_Written exercise_
Copy out the lines of the material, starting with the line containing "Reply to Cattooes' comment" and continuing through the line containing "Action: click(x=991, y=379)", leaving the pictures out.

_Data provided_
— BEGIN —

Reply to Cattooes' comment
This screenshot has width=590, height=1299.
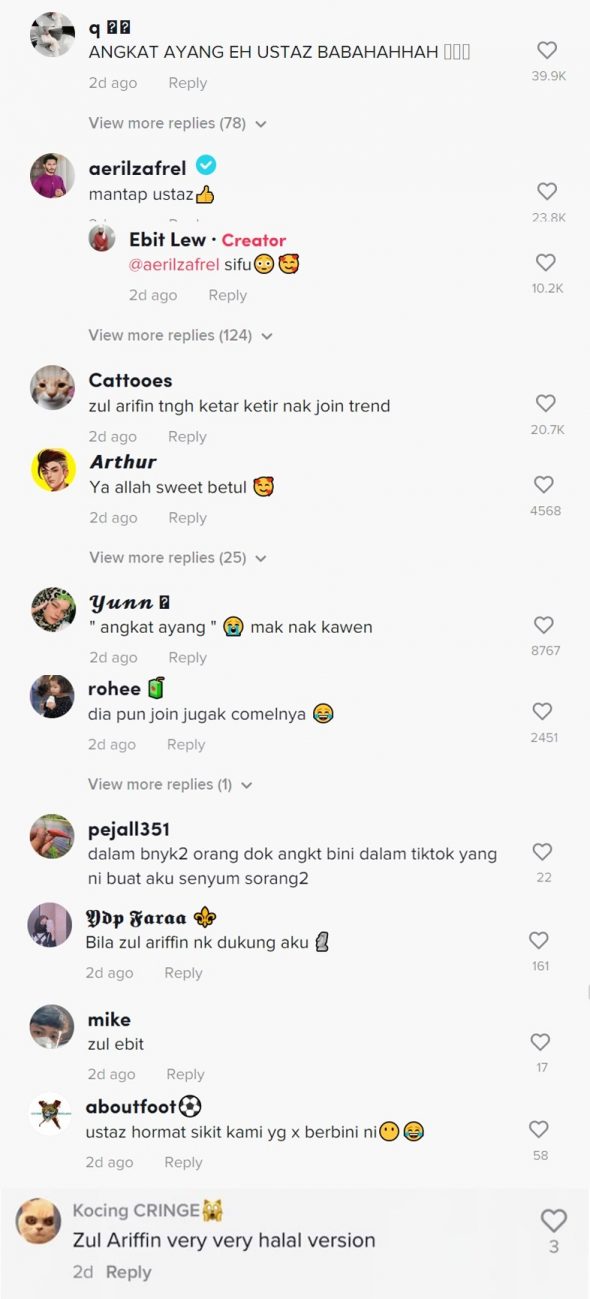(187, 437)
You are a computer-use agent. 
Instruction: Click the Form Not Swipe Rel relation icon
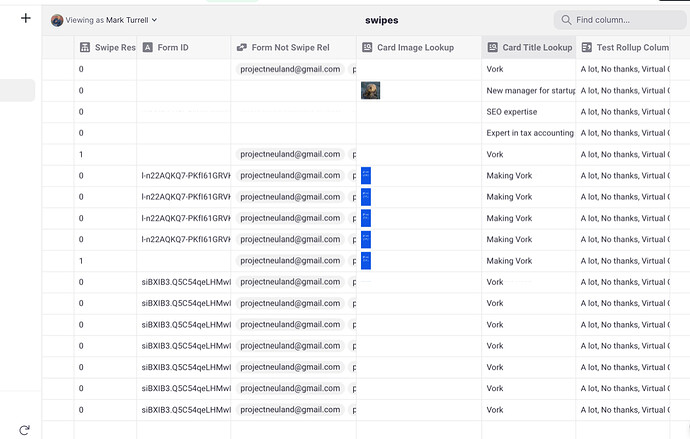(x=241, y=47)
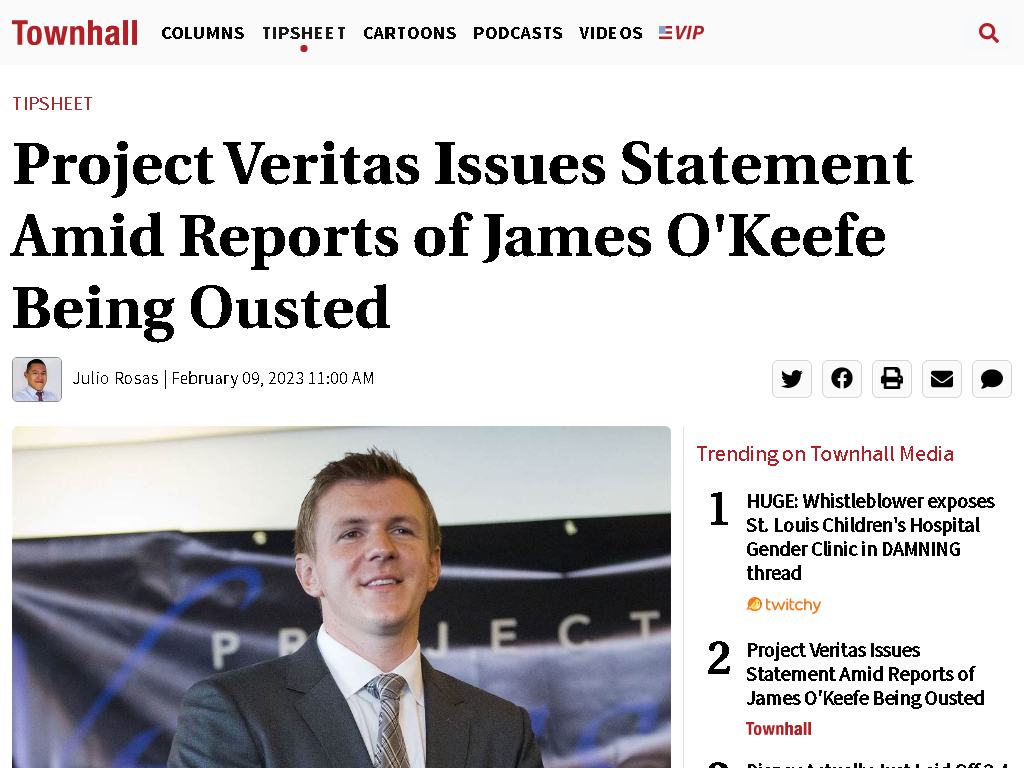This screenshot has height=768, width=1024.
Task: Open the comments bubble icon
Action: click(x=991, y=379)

— END —
— BEGIN —

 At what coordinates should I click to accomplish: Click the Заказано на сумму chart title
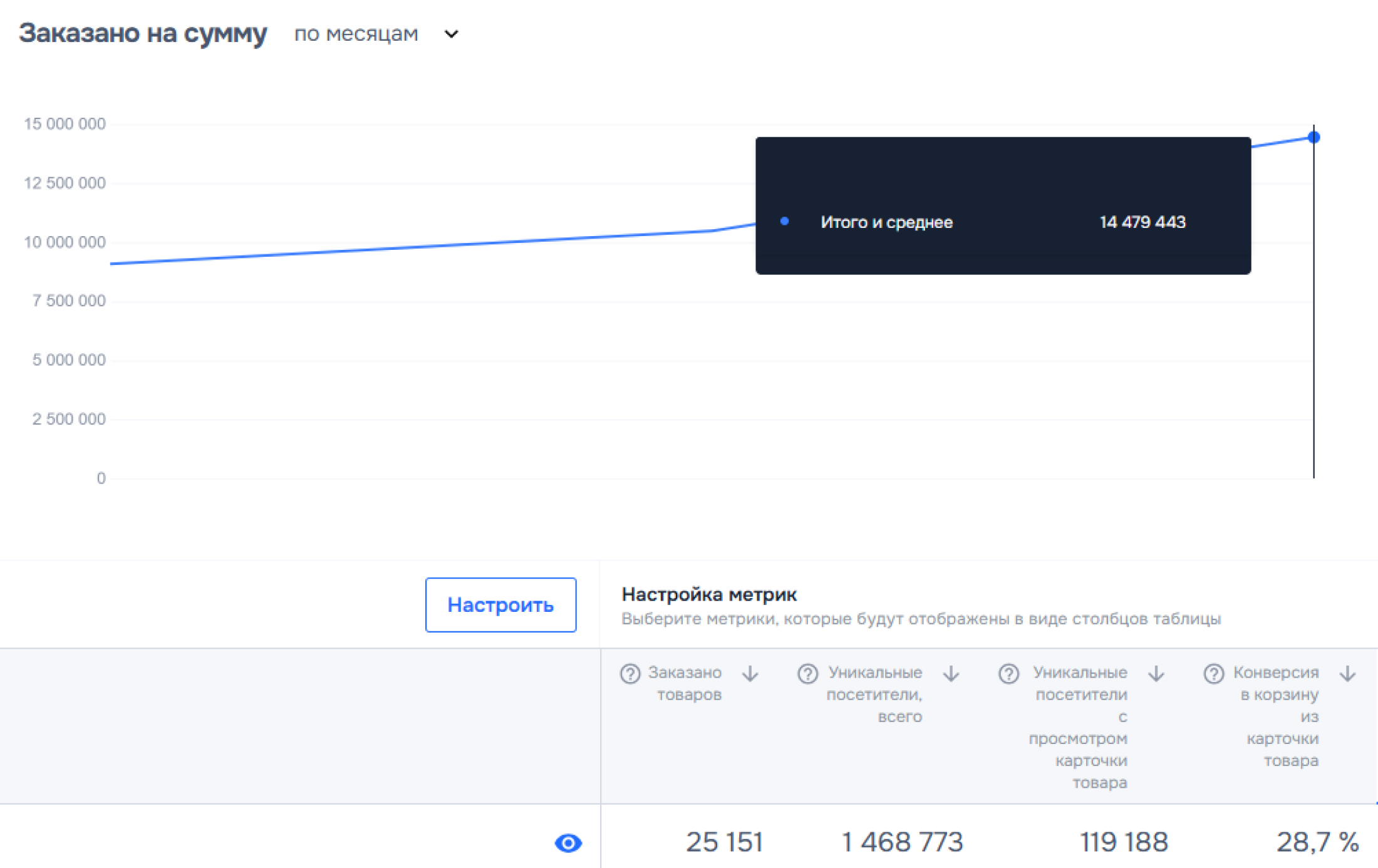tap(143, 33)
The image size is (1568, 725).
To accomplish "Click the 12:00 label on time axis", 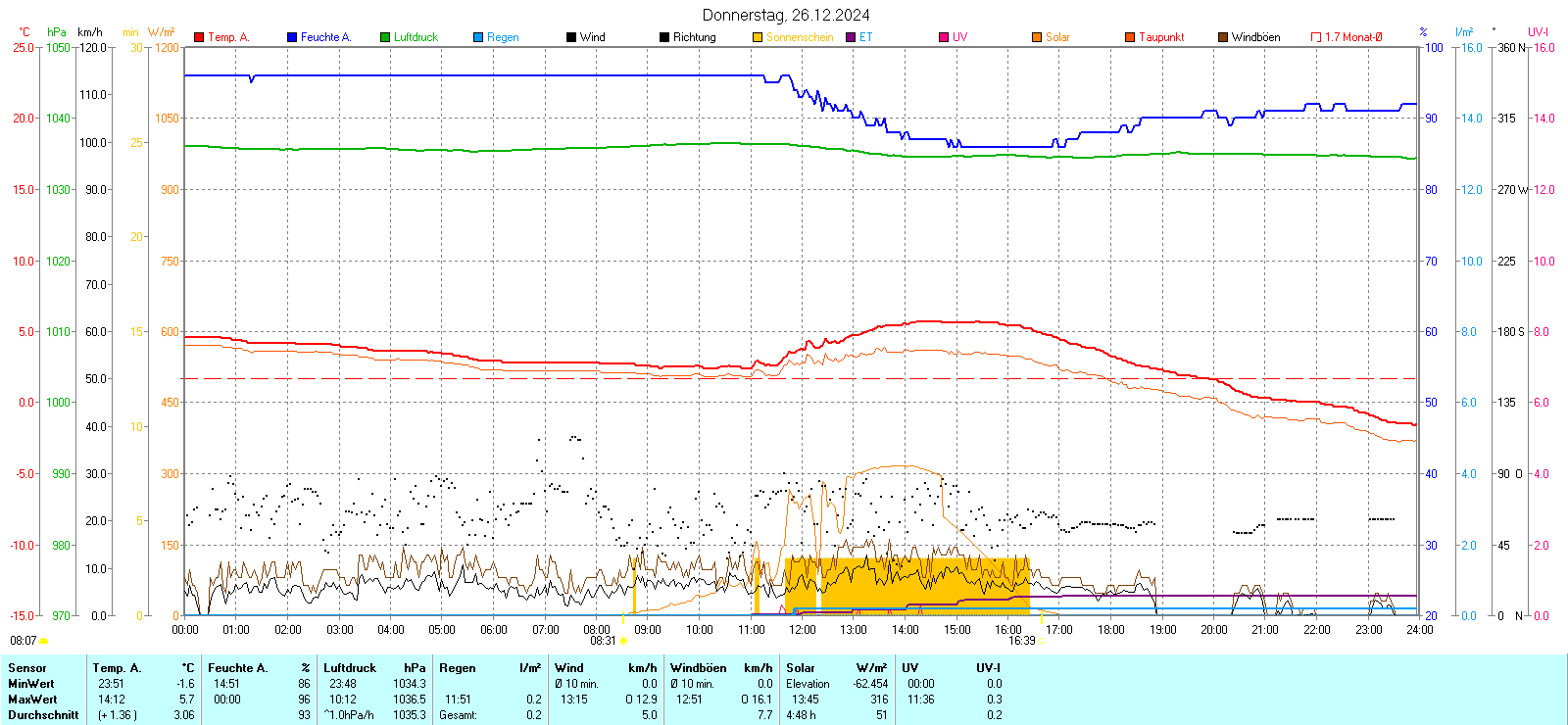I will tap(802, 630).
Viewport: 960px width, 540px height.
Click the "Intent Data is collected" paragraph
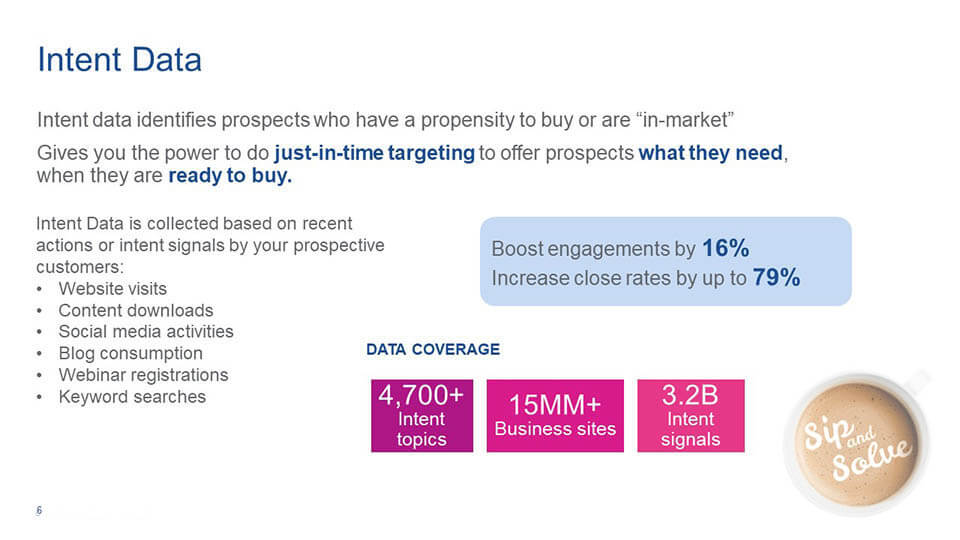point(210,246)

— END —

_Output below_
Reply to Cattooes' comment
This screenshot has width=590, height=1299.
(187, 437)
You are a computer-use agent. 
Instruction: Click the Form Not Swipe Rel relation icon
(x=241, y=47)
This screenshot has height=768, width=1024.
Task: Open the comments bubble icon
Action: click(x=991, y=379)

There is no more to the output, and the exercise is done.